# Ausgewählter Auszug:
Viele Objekte in den Beständen des Deutschen Schifffahrtsmuseums /
Leibniz-Institut für Maritime Geschichte (DSM) stammen aus der Zeit des
Kaiserreichs. Welche Rolle sie innerhalb der Kolonialgeschichte spielten,
ist oftmals ungeklärt. In seiner Rolle als Forschungsmuseum fragt das DSM
auch nach der Herkunft seiner eigenen Museumsobjekte.

Ab der zweiten Hälfte des 19. Jahrhunderts haben europäische Militärs,
Wissenschaftler und Kaufleute diverse Kultur- und Alltagsobjekte aus den
damaligen Kolonien in ihre Heimatländer verbracht. Wie sie in welche
Institutionen gelangten, ob sie gekauft, getauscht oder geraubt wurden,
wird inzwischen weltweit kritisch hinterfragt.

Damals entstanden in Europa naturkundliche und ethnologische Sammlungen an
Museen, aber auch an Universitäten, die hierfür auf den Import von
außereuropäischen Objekten per Schiff angewiesen waren. „Zur Erforschung
dieser diffizilen Umstände braucht es sowohl Detektiv-Kenntnisse als auch
Kenntnisse der maritimen Geschichte, über beides verfügen unsere
Mitarbeiterinnen und Mitarbeiter am DSM“, sagt Prof. Dr. Ruth Schilling,
wissenschaftliche Leiterin für den Programmbereich Schifffahrt und
Gesellschaft am DSM.

Über die Nachverfolgung von Schiffsrouten lassen sich Transportlogistik
und die Rolle der Akteure gemeinsam betrachten. Die koloniale Geschichte
der Objekte am Museum ist bisher kaum erforscht und stellt das DSM wie
viele andere Museen vor eine Herausforderung. Der Wunsch, sich der eigenen
Sammlungs- und Objektgeschichte zu stellen, steht einer oftmals
schwierigen Quellenlage gegenüber. Mit dem Transport von Objekten nach
Europa veränderte sich oftmals auch ihre kulturelle Funktion. Sie wurden
aus ihrem ursprünglichen Nutzungszusammenhängen entnommen und dienten der
objektaufnehmenden Gesellschaft vielfach als symbolhafte Gegenstände, die
fremde Kulturen repräsentierten.

# Erfasste Daten:
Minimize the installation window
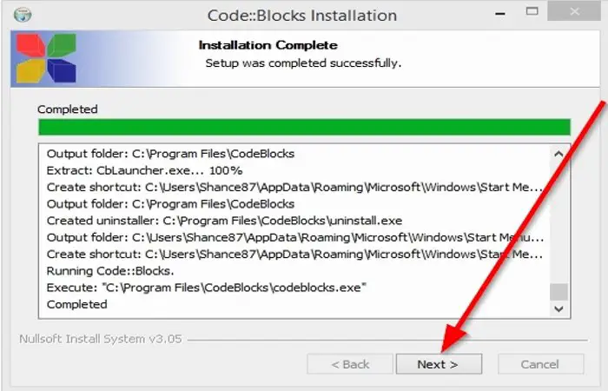Viewport: 608px width, 391px height. pos(500,13)
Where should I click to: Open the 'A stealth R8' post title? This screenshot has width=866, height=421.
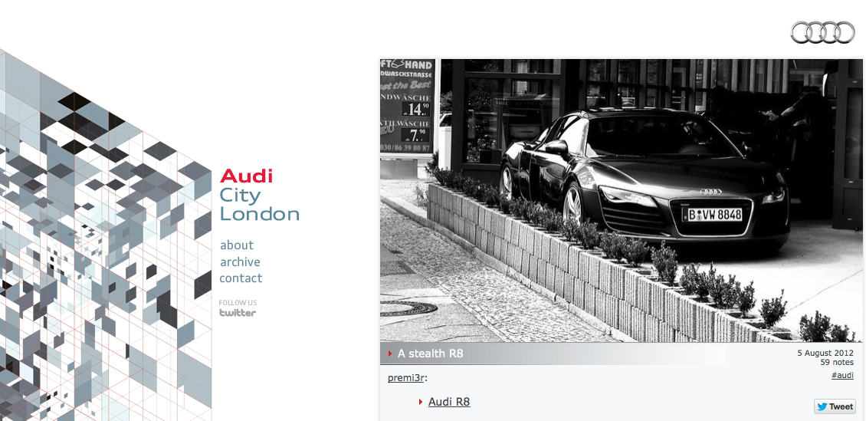pyautogui.click(x=430, y=354)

# Aufgabe:
Schreib aus dem Auszug das Stück Wort für Wort ab, beginnend bei „Ab der zweiten“ und endend bei „weltweit kritisch hinterfragt.“. Die Daten haben mit dem Auszug nichts zu tun.

# Lösung:
Ab der zweiten Hälfte des 19. Jahrhunderts haben europäische Militärs,
Wissenschaftler und Kaufleute diverse Kultur- und Alltagsobjekte aus den
damaligen Kolonien in ihre Heimatländer verbracht. Wie sie in welche
Institutionen gelangten, ob sie gekauft, getauscht oder geraubt wurden,
wird inzwischen weltweit kritisch hinterfragt.